Right, LoopStrengthReduce calls it with (false), which was returning '1' before and after :)

I'm not sure about LoopVectorize, but conservatively limiting its vectorization factor is probably a good thing.

jlebar added inline comments.Apr 26 2018, 11:28 AM
lib/Target/NVPTX/NVPTXTargetTransformInfo.h
53 ↗(On Diff #144136)

OK, I think I see what you're after: You want to make the minimal/safest change that gets vectorization on your testcases?

That sounds good to me, but can we make the comment on "return 1" express this motivation?

bkramer updated this revision to Diff 144172.Apr 26 2018, 11:44 AM

Extend getNumberOfRegisters comment.

jlebar accepted this revision.Apr 26 2018, 1:25 PM
hfinkel added inline comments.
lib/Target/NVPTX/NVPTXTargetTransformInfo.h
53 ↗(On Diff #144136)

LoopVectorize is using this number to control the amount of interleaving/unrolling it does. The idea being that inverleaving is beneficial until you create too much register pressure (i.e., until you start spilling).

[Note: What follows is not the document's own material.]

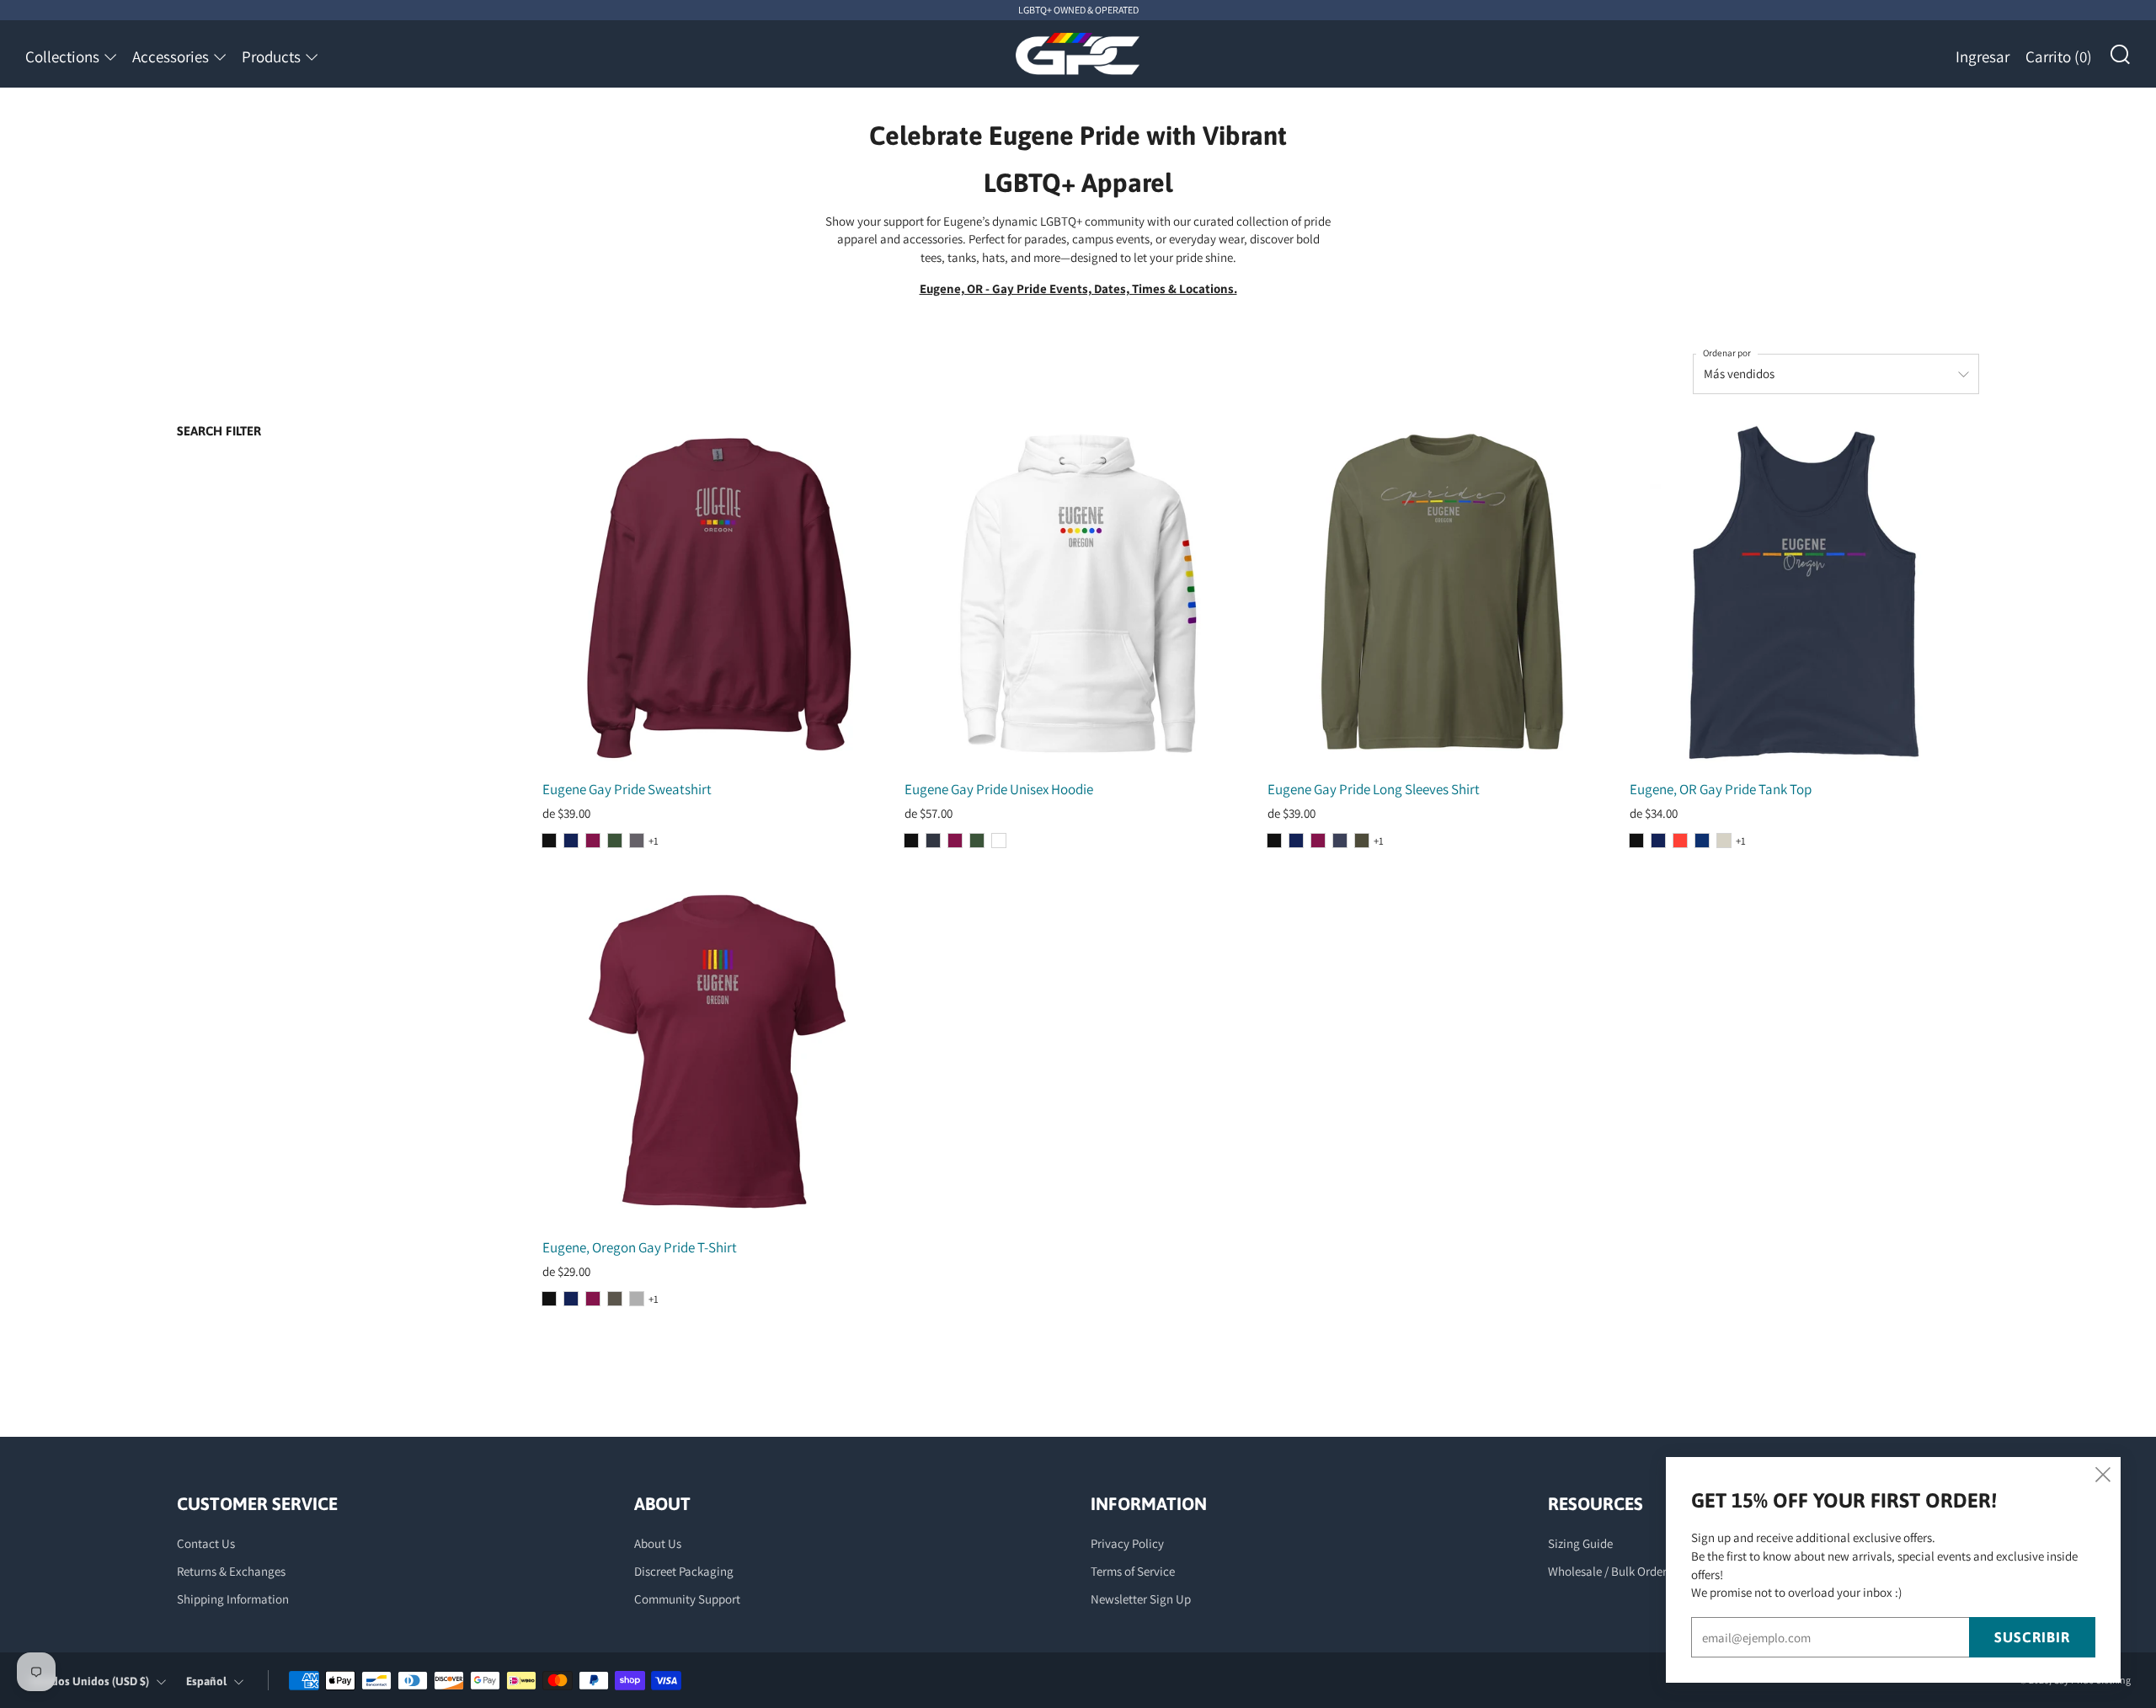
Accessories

I don't think that setting this to 1 is a good idea. Perfectly reasonable changes to the loop vectorizer in the future could cause this to completely disable vectorizer. You should set this, I suspect, to the maximum number of registers you can have per thread at full occupancy.

bkramer added inline comments.Apr 27 2018, 1:54 AM
lib/Target/NVPTX/NVPTXTargetTransformInfo.h
53 ↗(On Diff #144136)

This is intentional. I want to keep LoopVectorizer as conservative as possible for now. I have benchmarks where SLP makes a clear improvement, for LV it's much less clear and it has the potential of causing huge regressions, especially since NVPTX TTI is not yet tuned for it.

Happy to reword the comment more in case that's still unclear and put in a note to revisit making the LV more aggressive. WDYT?

This revision was automatically updated to reflect the committed changes.
hfinkel added inline comments.Apr 27 2018, 6:50 AM
lib/Target/NVPTX/NVPTXTargetTransformInfo.h
53 ↗(On Diff #144136)

Please give the TTI functions meaningful values. It's perfectly plausible that this can be used for something else in the future, and you're just asking for trouble when we do need to change this later because the delta is bound to be large.

That having been said, we certainly do want the LV to be conservative in terms of increasing register pressure. Luckily, we have a separate TTI function for that:

unsigned getMaxInterleaveFactor(unsigned VF) const;

make this function return 1 for all values of VF. I believe this is the default, but in this case, I recommend explicitly overriding it with a comment about explicitly wanting to be conservative about reducing register pressure. In terms of the LV, this should have the same current effect.

As I recall, the register file size on a Volta, for example, is 256kB/SM and you can have 2048 threads/SM, so that leaves 32 32-bit registers per thread at full occupancy. Thus, I'd recommend setting this number to 32.